Grandma Fran contacted the Shiloh Museum of Ozark History in 1992 and offered a painting to its permanent gallery. After lengthy discussions of the subject matter, the art curator for the museum commissioned to commemorate scenes from Madison County on Memorial Day. The painting titled, Decoration Day, depicts the decorating of graves in observance of the holiday.
"We chose to commission a painting that depicted activities from past life and traditional ways of living in the area," said Carolyn Reno, collection manager and assistant director of the Shiloh Museum. "We welcome different historical aspects of past life and history to the area."
Loss of a loved one
In 2000, her memory began to deteriorate and many of her loved ones shrugged it off as age-appropriate forgetfulness.

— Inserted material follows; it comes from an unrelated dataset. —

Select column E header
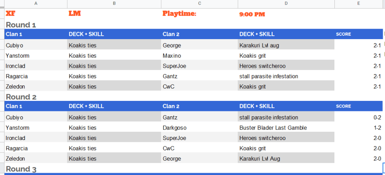Screen dimensions: 385x175 pos(359,3)
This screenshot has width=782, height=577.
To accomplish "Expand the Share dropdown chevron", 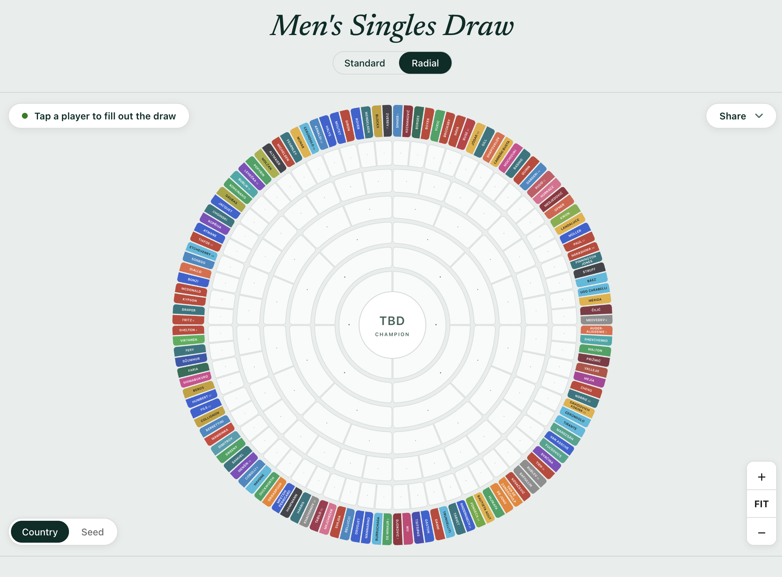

It wasn't until 2006 that her husband took her to a specialist where she was diagnosed with Alzheimer's disease.
"She was a brilliant woman and to see her lose her cognitive abilities is very difficult," said Brown's daughter, Nan Snow.
The family kept her at home as long as they could but when Grandma Fran began wandering around, her husband grew worried that she would leave the house. He built barricades to try and keep her from leaving and that's when he knew she had to be somewhere she could have round-the-clock care."
In 2009, Grandma Fran was placed in a nursing home facility just six miles west of their home, in Eureka Springs.
Her depleting memory has had a lasting effect on those around her. Her husband now goes to grief counseling to deal with his wife's memory loss.
"Alzheimer's really affects the family more than the person with the disease," Dunlap said.
In 2011, Grandma Fran's step-daughter, Nan Snow was the last child to visit her and thinks of every clear moment as a gift.
"A year ago, she couldn't really speak or form sentences very well and she turned to me and said, "Nan, I love you so much," Snow said.
The last time Snow visited Grandma Fran was in October 2012, for her 87th birthday. "I didn't think she knew me," Snow said. "She wasn't speaking at all and seemed stressed but for a second she was clear-eyed and she looked like Fran and she said, "You're so beautiful" -- I think of those things as little gifts."
Brown recalled a visit with Fran in October. "A few weeks ago I tried to get a kiss from her when I went to visit and she told me "I don't kiss strangers." It was so hard on me, I just love her and I try to remind her that every time I see her," he said.
On Nov. 9, Brown says to her, "Fran, you know I love you don't you? Give me a kiss so I know you love me," -- and Grandma Fran leans in and gives him a kiss.
"She let me kiss her and she kissed me back," he says. A few weeks earlier Brown had tried to give Grandma Fran a kiss and she told him, "I don't kiss strangers." He cried that day; he cries most days at the thought of losing his wife.
"Even if she can't remember, I do; we had a beautiful life together," Brown said.
Despite her memory loss, Brown still visits Grandma Fran every day. "She doesn't always remember him but some days she says his name," Dunlap said. "Just last week she told George that he was wonderful; it was so good for both of them."
These days, she doesn't do much painting or drawing but in moments of clarity, she does her best.
"Once or twice a month the residents do arts and crafts and Fran participates," said Kathy Dunlap, director of social services at Brighton Ridge Nursing Home. "Her cognitive abilities aren't there, so when she draws it isn't with the same detail."
Though Grandma Fran's moments of clarity are not often, her son, John, believes she understands more than she can express. "There is more in that woman than is overtly apparent," he said.